(Beginning of Data under study)

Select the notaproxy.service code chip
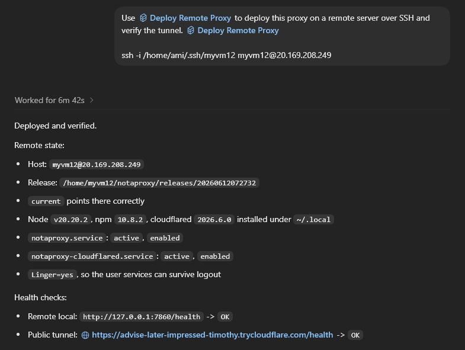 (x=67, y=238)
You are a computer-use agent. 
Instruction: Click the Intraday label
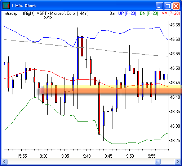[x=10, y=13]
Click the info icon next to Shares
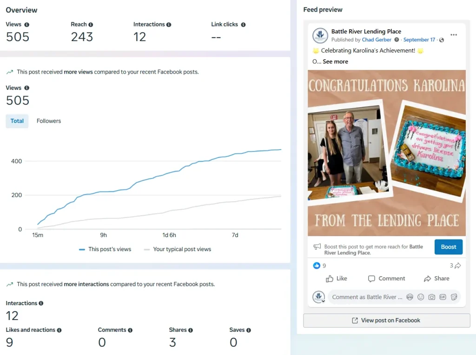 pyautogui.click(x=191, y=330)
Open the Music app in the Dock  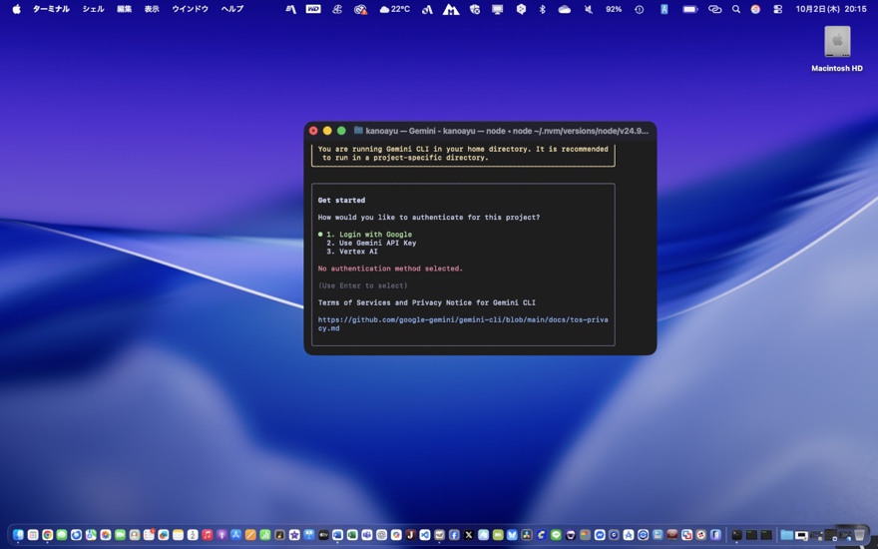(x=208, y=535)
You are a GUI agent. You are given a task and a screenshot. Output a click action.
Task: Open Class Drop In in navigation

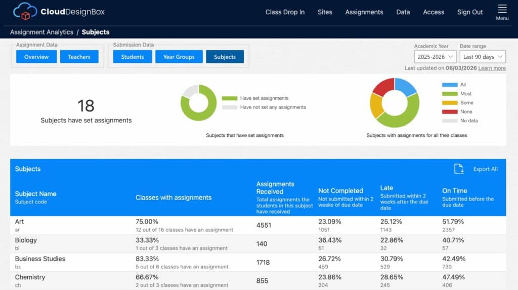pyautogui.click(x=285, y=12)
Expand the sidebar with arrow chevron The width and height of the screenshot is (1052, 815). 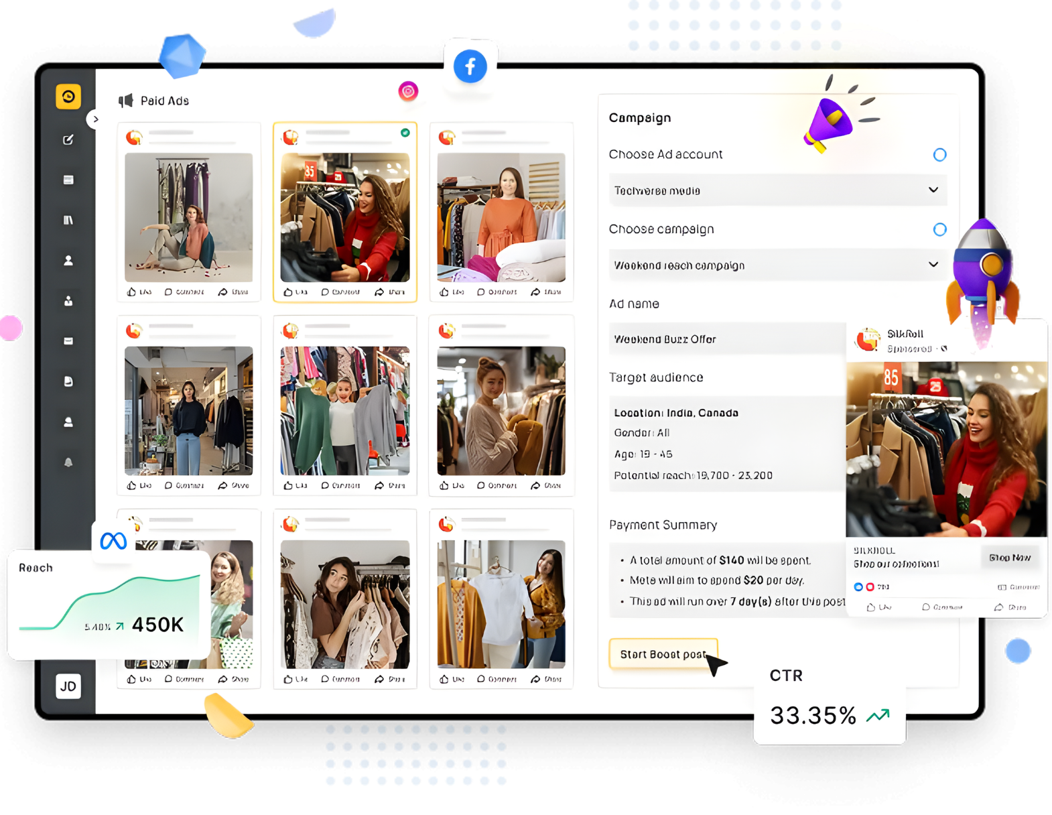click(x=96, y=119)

(End of Data under study)
(Beginning of Data under study)

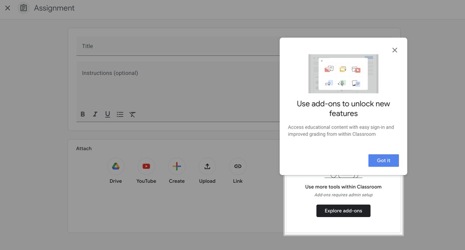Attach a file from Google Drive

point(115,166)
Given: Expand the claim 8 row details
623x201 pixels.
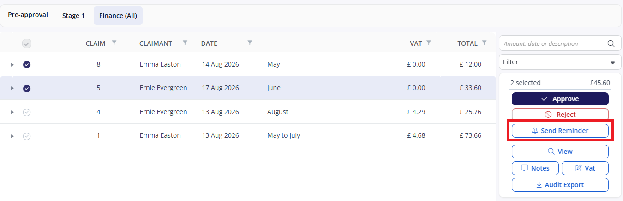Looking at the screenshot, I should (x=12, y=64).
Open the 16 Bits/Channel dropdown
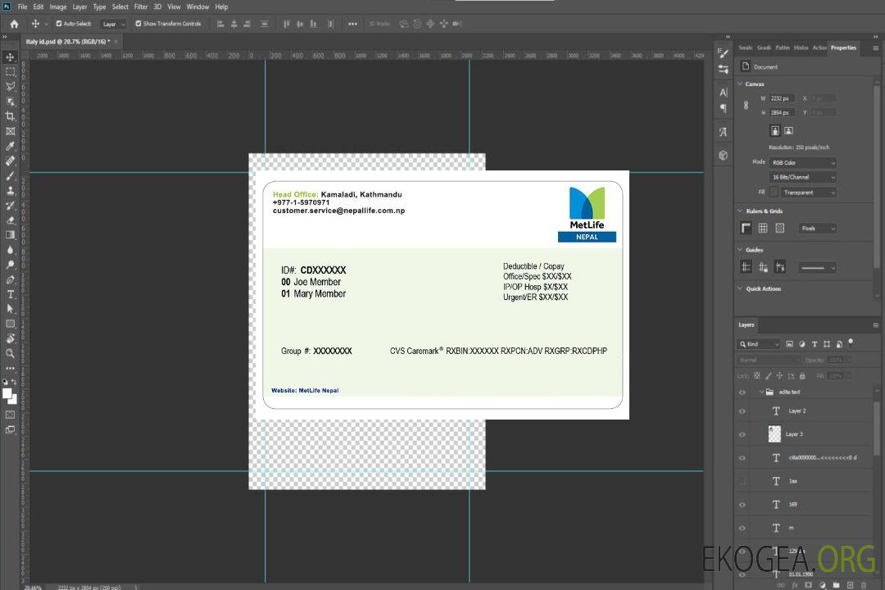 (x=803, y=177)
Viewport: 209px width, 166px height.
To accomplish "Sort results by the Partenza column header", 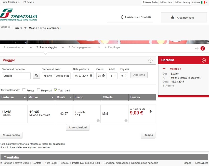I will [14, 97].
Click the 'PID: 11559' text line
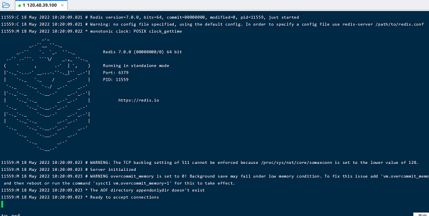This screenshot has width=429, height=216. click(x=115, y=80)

(End of Data under study)

* _Task requirements_:
Wherever the word "agent" turns up in a line of the entries above, copy that line.

* _Written answer_:
You are a computer-use agent. 
You are a GUI agent. You are given a task and a screenshot. Output a click action.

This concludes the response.